Don’t underestimate this statement.

A really easy way to improve in a particular area is to surround yourself with someone who is at a higher level of mastery in that field. For example if you want to learn more about how to run a business, start reaching out to CEOs who run successful businesses and spend time with them.

There is another angle to this. You have to be really careful about spending your time with people who drain value rather than add. Recently I’ve come to terms with the fact that many friends from earlier years of my life have taken very different paths to me. I really struggle to maintain friendships with people who have practically no real goals. As I enter my early twenties, I’ve had to actively let go of a lot of friendships for this reason.

The bottom line is, you should seek to place people in your life who are at a level where you want to be and remove those who are at a level you don’t. I don’t mean just a material/societal level, but mostly on a skills, expertise and general life level.

This year I started organising small networking dinners for interesting people at London universities, with a focus on entrepreneurial spirit. These have been a great success. After the first 3, new friendships have been born and even startup business partnerships have been made. The way it works is I invite someone, tell them about the plan and ask them to bring a guest. The result is a diverse group of interesting people getting to know each other over an informal dinner. The effect of connecting them all can be monumental. I encourage you to start up something similar in your field of interest or with your immediate relationships. All it takes is booking a restaurant (or cooking at home) and inviting a few people down.

In the past year I’ve discovered the power of “network intelligence” (see Reid Hoffman’s The Startup of You). Being aware of what you have expertise in and specifically what you do not is incredibly useful. The first thing I think about when I approach a new challenge is “who do I know who has already solved this problem / is an expert in this area?”. By reaching out to them, I am going to save countless hours of research and get straight to the meat of it. A really simple practical example was when I begun studying chaos theory in 3rd year mathematics. My friend who graduated from Imperial Physics with a First was all over chaos theory. He has a logistic map equation tattooed on his arm, I kid you not. So when I opened the module and glanced over the first few lines, I realised I could just call him for a 15 minute fast-track introduction. After, I skipped reading through the notes and went straight to the practice exam questions.

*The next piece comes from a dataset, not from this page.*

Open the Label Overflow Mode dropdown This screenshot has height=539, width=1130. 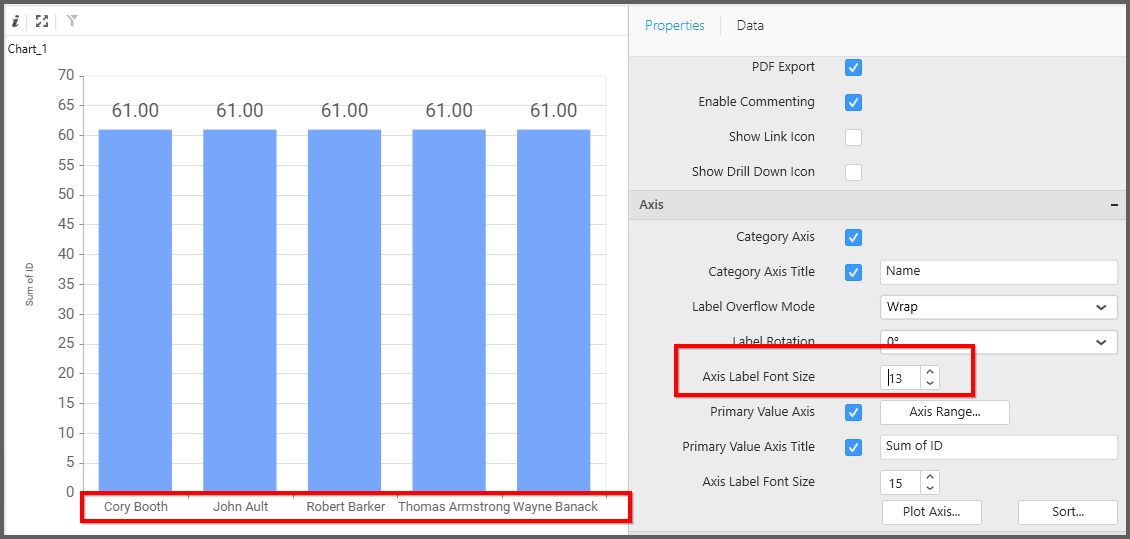(x=998, y=307)
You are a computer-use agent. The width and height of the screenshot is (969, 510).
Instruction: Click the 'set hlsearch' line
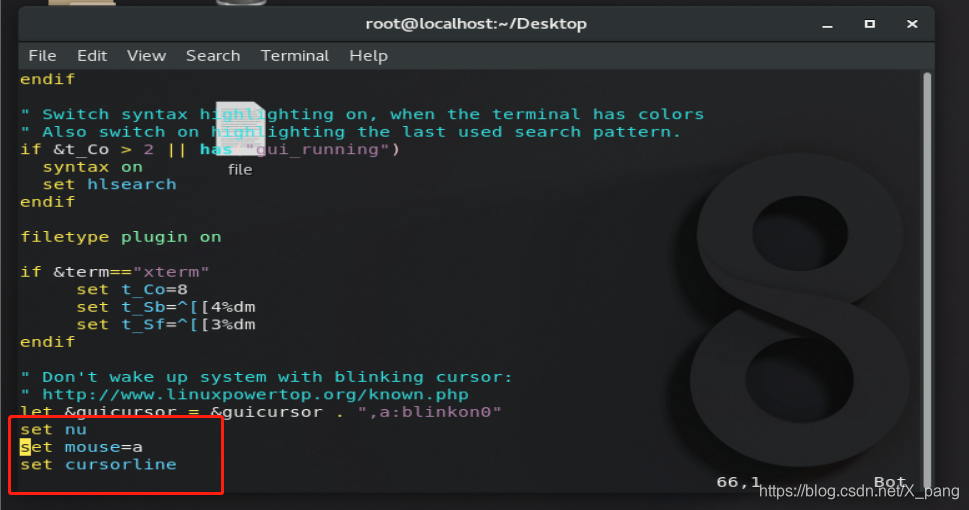click(109, 184)
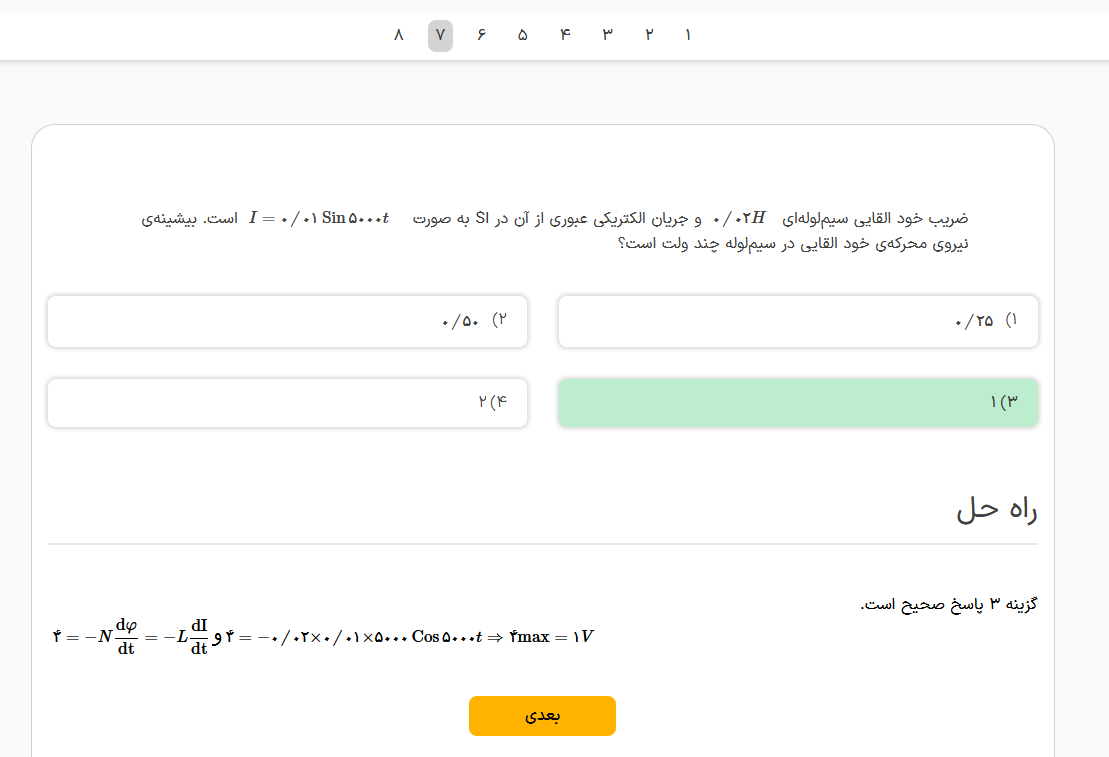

Surprisingly, I could answer every single one and got 100%. I had a great fundamental understanding of the material because I’d interactively spoken to the right person. I saved myself hours of reading, understanding and learning through one quick phone call.

So next time you’re hanging out with someone and find yourself bored and gaining nothing, think again about keeping them in your life. And next time you’re undertaking a big challenge or trying to focus on a new area of your life, think about who you know who can help you with it. People always love to be called on for their expertise and will always appreciate you asking.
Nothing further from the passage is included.